There are various equivalent formulations of the Church-Turing thesis. A common one is that every effective computation can be carried out by a Turing machine. The Church-Turing thesis is often misunderstood, particularly in recent writing in the philosophy of mind.

The Thesis and its History

Misunderstandings of the thesis, some key remarks by turing, bibliography, other internet resources, related entries.
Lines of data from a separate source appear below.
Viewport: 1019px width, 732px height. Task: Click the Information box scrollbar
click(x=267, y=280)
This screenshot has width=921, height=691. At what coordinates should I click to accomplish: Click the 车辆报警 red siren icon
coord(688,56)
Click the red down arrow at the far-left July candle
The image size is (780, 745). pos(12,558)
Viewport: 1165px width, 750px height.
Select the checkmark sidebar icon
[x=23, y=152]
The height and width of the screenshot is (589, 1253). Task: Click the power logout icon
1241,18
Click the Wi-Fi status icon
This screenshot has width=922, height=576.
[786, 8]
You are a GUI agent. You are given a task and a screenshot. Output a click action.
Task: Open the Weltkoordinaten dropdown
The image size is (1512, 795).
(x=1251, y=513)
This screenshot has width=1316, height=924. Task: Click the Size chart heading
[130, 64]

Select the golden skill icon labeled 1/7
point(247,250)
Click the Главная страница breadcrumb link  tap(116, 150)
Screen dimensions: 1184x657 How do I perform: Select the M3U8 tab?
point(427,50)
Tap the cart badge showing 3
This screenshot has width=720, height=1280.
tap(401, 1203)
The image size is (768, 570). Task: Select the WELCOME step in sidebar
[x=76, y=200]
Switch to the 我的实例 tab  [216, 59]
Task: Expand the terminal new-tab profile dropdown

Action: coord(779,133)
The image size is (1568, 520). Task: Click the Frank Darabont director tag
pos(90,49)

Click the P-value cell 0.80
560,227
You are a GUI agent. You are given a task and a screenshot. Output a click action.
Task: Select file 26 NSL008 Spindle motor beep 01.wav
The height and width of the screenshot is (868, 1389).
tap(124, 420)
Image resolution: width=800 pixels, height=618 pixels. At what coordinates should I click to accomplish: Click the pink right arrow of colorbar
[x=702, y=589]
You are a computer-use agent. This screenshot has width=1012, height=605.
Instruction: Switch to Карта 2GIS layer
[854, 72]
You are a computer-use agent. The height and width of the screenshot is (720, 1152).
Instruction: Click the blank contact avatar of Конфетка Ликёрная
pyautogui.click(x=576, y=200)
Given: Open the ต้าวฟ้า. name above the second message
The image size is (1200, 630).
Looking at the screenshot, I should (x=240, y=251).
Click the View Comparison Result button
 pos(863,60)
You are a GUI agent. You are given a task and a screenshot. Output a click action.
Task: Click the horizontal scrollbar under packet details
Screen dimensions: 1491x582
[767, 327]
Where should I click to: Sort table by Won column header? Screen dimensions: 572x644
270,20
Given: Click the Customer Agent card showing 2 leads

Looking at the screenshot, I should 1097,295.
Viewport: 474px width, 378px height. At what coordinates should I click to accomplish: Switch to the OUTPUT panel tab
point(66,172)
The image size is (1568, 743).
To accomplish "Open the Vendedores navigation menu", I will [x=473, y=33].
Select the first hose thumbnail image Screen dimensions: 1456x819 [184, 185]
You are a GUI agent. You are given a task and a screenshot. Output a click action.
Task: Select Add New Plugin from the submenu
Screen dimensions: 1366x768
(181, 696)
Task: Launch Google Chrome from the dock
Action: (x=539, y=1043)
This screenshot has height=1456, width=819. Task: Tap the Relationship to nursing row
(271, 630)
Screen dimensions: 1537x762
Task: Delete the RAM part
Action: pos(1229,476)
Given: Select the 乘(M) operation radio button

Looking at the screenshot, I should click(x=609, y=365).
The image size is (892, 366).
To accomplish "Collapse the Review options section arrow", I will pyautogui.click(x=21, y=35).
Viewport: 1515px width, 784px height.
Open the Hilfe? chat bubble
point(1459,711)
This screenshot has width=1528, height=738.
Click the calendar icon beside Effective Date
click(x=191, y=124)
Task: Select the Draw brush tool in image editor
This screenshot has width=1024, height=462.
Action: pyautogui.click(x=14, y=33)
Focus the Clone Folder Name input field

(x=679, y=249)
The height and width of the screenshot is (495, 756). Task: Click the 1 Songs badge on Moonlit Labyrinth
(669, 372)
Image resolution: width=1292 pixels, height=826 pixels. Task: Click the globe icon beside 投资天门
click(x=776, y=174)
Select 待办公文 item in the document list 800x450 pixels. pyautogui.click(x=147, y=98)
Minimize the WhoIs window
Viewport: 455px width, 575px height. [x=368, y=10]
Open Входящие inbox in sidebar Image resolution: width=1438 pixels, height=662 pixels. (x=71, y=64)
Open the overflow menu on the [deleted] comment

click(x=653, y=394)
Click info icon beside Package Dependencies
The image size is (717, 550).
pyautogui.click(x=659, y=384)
The Church-Turing thesis concerns the notion of an effective or mechanical method in logic and mathematics. ‘Effective’ and its synonym ‘mechanical’ are terms of art in these disciplines: they do not carry their everyday meaning. A method, or procedure, M, for achieving some desired result is called ‘effective’ or ‘mechanical’ just in case

• M is set out in terms of a finite number of exact instructions (each instruction being expressed by means of a finite number of symbols);
• M will, if carried out without error, produce the desired result in a finite number of steps;
• M can (in practice or in principle) be carried out by a human being unaided by any machinery save paper and pencil;
• M demands no insight or ingenuity on the part of the human being carrying it out.

A well-known example of an effective method is the truth table test for tautologousness. In practice, of course, this test is unworkable for formulae containing a large number of propositional variables, but in principle one could apply it successfully to any formula of the propositional calculus, given sufficient time, tenacity, paper, and pencils.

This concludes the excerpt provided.